Task:
Every line below between the line holding "This screenshot has height=768, width=1376." and the line holding "This screenshot has height=422, width=750.", inclusive, should be repeated exactly, and all other lines omitted.

Supplied records:
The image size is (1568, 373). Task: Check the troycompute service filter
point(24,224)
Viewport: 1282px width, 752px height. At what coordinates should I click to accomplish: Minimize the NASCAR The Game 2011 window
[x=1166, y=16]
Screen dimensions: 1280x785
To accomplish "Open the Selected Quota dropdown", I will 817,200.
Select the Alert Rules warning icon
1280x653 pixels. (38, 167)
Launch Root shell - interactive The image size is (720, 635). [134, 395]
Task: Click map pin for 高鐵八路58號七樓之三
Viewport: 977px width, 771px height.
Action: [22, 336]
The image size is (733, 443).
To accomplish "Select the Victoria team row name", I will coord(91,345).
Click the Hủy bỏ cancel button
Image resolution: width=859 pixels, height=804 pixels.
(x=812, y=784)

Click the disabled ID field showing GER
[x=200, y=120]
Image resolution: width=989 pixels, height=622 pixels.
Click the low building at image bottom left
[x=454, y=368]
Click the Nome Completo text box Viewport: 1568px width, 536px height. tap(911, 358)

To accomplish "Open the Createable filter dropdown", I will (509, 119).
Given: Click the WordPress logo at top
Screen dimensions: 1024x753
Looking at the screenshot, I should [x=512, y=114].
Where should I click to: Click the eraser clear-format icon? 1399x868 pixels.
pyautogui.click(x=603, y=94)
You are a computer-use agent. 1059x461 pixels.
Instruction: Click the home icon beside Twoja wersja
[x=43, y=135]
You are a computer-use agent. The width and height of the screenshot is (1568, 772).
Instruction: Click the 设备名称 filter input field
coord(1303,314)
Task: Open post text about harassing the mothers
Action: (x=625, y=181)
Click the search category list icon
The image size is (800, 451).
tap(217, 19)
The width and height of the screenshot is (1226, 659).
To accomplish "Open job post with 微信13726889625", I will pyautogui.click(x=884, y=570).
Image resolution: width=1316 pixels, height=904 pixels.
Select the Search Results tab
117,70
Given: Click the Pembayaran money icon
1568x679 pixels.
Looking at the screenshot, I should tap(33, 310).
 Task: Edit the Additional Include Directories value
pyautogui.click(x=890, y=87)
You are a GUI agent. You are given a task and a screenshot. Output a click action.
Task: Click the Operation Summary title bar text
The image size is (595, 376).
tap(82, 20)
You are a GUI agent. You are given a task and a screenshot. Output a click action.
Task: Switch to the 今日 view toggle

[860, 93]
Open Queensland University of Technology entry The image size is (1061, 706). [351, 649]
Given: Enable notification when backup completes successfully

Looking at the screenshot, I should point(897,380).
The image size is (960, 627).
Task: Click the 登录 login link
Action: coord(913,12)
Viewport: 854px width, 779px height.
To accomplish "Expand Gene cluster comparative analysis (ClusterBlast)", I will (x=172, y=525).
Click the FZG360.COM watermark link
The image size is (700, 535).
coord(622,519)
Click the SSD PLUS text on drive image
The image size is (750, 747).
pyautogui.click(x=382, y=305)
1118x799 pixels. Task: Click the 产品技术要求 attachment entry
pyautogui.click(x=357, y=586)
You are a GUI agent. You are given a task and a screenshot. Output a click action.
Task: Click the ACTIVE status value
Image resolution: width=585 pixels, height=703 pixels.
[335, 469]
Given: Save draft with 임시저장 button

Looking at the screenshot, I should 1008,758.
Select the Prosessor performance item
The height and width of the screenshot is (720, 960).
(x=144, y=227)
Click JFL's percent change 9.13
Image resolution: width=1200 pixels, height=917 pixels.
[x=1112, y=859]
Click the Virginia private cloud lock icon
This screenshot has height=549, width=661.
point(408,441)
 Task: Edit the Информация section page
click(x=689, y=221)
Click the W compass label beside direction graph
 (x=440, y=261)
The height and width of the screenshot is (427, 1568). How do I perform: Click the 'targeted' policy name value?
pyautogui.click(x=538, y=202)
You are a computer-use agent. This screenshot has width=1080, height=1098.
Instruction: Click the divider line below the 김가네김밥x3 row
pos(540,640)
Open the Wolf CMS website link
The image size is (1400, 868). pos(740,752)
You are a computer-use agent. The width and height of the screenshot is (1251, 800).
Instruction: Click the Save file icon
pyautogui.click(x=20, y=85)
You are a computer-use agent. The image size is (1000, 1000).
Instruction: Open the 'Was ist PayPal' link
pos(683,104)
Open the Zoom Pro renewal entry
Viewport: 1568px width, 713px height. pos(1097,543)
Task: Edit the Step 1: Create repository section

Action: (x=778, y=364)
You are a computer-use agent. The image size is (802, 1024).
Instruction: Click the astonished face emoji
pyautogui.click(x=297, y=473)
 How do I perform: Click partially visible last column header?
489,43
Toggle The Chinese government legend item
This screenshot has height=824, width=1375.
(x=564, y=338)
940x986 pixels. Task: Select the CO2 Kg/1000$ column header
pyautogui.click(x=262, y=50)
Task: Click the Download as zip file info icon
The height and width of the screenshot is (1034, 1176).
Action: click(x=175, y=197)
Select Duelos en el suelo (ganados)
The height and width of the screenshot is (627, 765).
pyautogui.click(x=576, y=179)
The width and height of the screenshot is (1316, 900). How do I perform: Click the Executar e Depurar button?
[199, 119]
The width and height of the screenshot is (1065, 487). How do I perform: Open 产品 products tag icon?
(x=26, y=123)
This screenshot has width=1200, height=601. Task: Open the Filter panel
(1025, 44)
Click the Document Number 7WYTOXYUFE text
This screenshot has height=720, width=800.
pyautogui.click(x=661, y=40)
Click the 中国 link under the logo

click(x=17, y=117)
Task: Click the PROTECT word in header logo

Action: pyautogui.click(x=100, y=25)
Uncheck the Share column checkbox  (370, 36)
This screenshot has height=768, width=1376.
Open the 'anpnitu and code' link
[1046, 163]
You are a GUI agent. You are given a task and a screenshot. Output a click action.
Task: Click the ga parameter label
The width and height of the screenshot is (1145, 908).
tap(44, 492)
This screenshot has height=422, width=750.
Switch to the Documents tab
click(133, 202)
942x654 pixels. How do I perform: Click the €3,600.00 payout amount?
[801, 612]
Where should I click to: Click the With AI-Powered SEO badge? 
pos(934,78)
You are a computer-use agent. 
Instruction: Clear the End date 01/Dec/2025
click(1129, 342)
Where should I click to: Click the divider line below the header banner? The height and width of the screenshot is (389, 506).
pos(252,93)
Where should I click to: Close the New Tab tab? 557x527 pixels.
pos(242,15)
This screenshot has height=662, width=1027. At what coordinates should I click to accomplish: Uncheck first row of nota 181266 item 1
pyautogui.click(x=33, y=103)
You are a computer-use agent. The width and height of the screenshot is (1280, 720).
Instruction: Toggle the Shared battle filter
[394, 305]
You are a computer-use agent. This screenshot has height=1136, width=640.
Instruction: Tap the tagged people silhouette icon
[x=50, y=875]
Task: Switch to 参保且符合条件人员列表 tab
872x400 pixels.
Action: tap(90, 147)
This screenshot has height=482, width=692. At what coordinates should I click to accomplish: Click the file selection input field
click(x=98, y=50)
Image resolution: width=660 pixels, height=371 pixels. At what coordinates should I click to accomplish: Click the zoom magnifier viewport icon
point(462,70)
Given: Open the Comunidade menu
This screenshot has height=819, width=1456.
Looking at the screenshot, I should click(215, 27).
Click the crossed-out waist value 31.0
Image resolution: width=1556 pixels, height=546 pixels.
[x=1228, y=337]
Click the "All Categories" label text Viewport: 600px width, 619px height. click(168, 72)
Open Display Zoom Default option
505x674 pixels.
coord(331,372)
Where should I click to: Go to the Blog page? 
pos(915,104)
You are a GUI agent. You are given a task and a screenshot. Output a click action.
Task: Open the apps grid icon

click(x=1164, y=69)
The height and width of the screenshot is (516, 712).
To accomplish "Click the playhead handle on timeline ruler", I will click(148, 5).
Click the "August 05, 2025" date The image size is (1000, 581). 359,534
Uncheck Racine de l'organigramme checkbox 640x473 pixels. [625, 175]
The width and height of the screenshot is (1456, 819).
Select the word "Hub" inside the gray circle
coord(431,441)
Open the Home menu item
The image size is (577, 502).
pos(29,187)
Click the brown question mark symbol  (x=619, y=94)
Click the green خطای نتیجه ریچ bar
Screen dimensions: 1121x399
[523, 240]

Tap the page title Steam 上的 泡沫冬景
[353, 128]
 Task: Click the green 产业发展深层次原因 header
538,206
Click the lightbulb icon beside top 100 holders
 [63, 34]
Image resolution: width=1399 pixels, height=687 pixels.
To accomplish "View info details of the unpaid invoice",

Written solution:
This screenshot has height=768, width=1376.
Open the 'anpnitu and code' link
[1046, 163]
You are a GUI agent. You are given a task and a screenshot. Output a click action.
Task: Click the ga parameter label
The width and height of the screenshot is (1145, 908).
tap(44, 492)
This screenshot has height=422, width=750.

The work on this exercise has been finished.